Dei o chá à rapariga e ela realmente só falava que ia morrer, que sentia o seu coração disparado, que sentia falta de ar. Tentei sossega-la explicando que marijuana não é tão forte quanto a cocaína e heroína e que isto não passava de uma impressão dela. Mas ela categoricamente negava e achava que eu estava a mentir-lhe. Ficou até agressiva comigo. Aconselhei-a a dormir ao qual era relutantemente aceitou.

No dia seguinte não se recordava de nada. 

sábado, 7 de março de 2015

Greguices

No meu grupo, apesar de sermos maioritariamente portugueses, existem iranianos, noruegueses, um ingles, uma israelita e uma grega.
A Panaguiota é uma uma grega muito queridinha, que tem um sotaque inglês com retoques de grego o que faz com que ela fale de forma muito fofinha.
A Panaguiota tem feito tudo por tudo para se infiltrar no grupo dos portugueses porque segundo ela, são o povo dentro do grupo mais semelhante aos seus compatriotas gregos. Então, para que tivesse temas de conversa, resolveu pesquisar um pouco sobre a cultura lusitana.


Terça à tarde na esplanada. Portugueses e a Panaguiota. Diz ela:

- Estive a ler um bocado sobre a vossa gastronomia e descobri que vocês gostam muito de bacalhau.
 - Sim, é verdade... há 1001 maneiras de fazer bacalhau de acordo com a gastronomia portuguesa.- alguém respondeu.
- Estive no youtube a pesquisar sobre as vossas músicas. Gostei muito do fado.
- Os portugueses, em especial os mais jovens, não são grandes adeptos do fado... Asssocia-se a coisa de velhos... Se bem que cada vez mais existem fadistas jovens e as coisas estão a mudar.- respondi.
- Oh,,, eu estive a ouvir umas músicas de uma banda portuguesa... mas não me recordo do nome. Deixa-me verificar no meu telémovel.

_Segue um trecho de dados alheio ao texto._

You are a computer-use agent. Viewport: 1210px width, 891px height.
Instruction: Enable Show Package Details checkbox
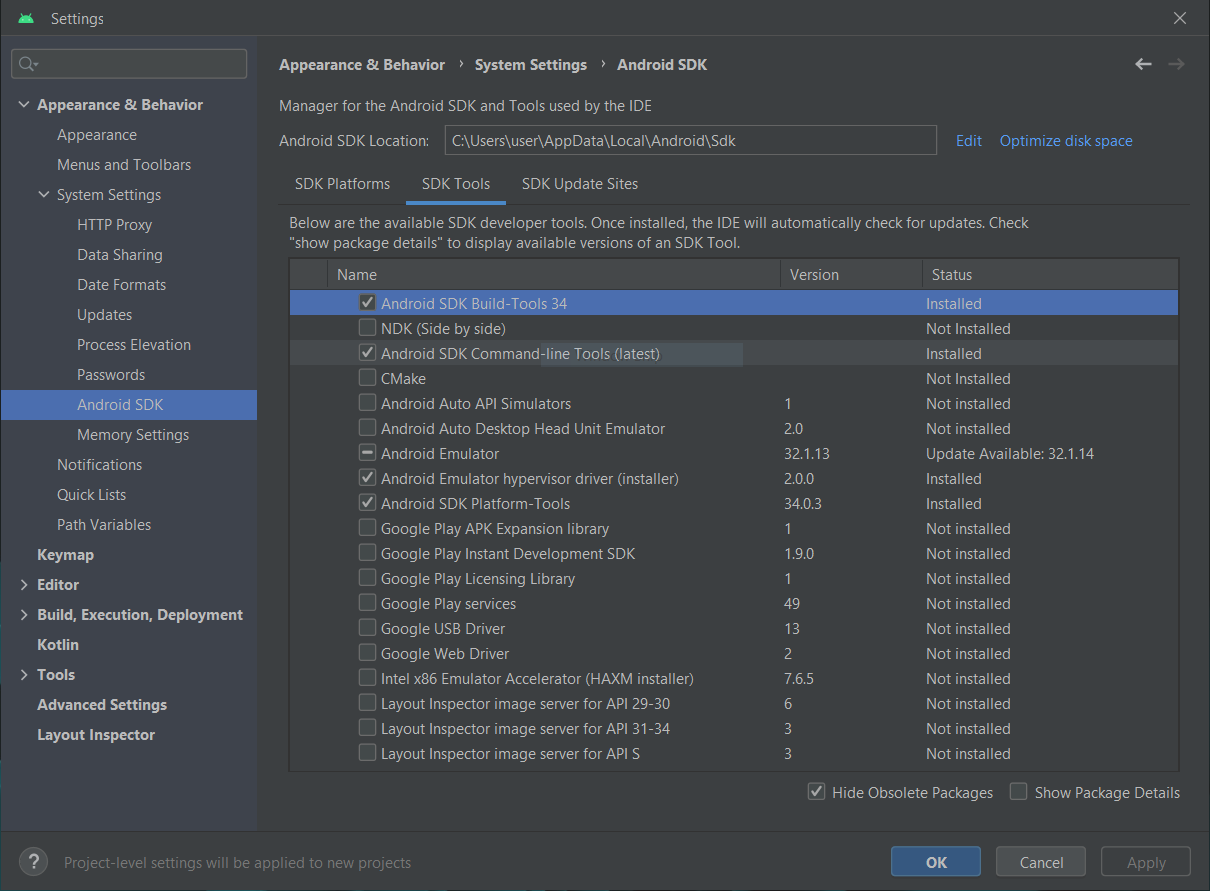pos(1018,792)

A grega encontra a música e a banda em questão. A banda era a (penso que já extinta) Delfins. Risota geral. 


Quem ouve Delfins?

terça-feira, 3 de março de 2015

O homem que fumava demais

Assisto à consulta de um jovem admitido no serviço de Psiquiatria, na casa dos 25 anos, com sintomas de psicose, alucinações e uma labilidade emocional enorme.
Era um jovem muito bem parecido, com um ar charmoso, com ares de quebra-corações. No entanto, olhando bem para ele, sabia-se à segunda vista que provavelmente ele teria uma perturbação qualquer, uma quelque chose meia alienada .
Com um inglês fluente, lá me explicou que os sintomas iniciaram-se pouco depois de começar a consumir cannabis. Um grama, só porque sim. Perguntei-lhe porque começou a consumir este tipo de droga. Respondeu-me que tinha sido devido aos amigos e que o trabalho dele não o estimulava.

- E em que trabalha?- perguntei-lhe.
- Sou assistente social. - respondeu-me.